The sROC curves show the variation in results that can exist between studies. One factor potentially causing this variation is the relative timing of the individual tests. Only three studies [6, 18, 19] appear deliberately to have performed the tests simultaneously with most studies conducting the tests independently, over wide time periods. This causes variation in the relative predictive power of tests within a study as well as introducing variation between studies.
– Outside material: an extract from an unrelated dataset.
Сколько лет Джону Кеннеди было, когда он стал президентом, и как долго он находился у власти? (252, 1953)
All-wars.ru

Clinical heterogeneity can also cause variations in results. Many factors, such as treatment strategies, SEP methodologies and patient characteristics, can influence between-study results but are largely controlled for when within-study results are examined. One limitation of all included studies, and common to other studies examining outcome prediction in general, is the lack or absence of details on the approach to the withdrawal of treatment. This is difficult to avoid, however. Ethical concerns prevent ongoing maximal treatment to patients thought to have a poor prognosis [56] and only two included studies [7, 10] reported the provision of maximal treatment for a predetermined minimal period (3 days). While many of the studies blinded clinicians to SEPs, other parameters were not blinded and were available to be used in the decision to withdraw or to continue treatment. This may bias the results but should add more weight to the findings on the relative performance of SEPs.

A comparison of the results of different studies using only paediatric patients and those using only patients suffering TBI compared to HIE failed to show any differences, although this was limited by small numbers and/or restricted variation between studies, except in the GCS comparison where SEPs had a better sensitivity for unfavourable outcome prediction amongst patients suffering HIE. This may be due to differences in the pathological changes or their changes over time between the two types of injury. There is also evidence [2] that false positives for unfavourable outcome prediction are more likely in children and after TBI.

The results presented here suggest that SEPs are the best single overall predictor of outcome, but that standard clinical tests—GCS, pupillary and motor responses—may improve overall predictive ability when combined with SEPs. SEPs must of course be performed following the correct technical procedures and interpreted with the appropriate expertise [2]. Although not as simple to perform as the clinical signs, SEPs can be determined in the presence of sedation and paralysis, are easily performed in an ICU and are easier to record and interpret than EEGs. Although no single predictor can predict outcome with certainty, and combinations are required [1, 44, 52, 57, 58, 59, 60, 61], we suggest that there is sufficient evidence for clinicians to incorporate SEPs into the prediction of outcome after brain injury.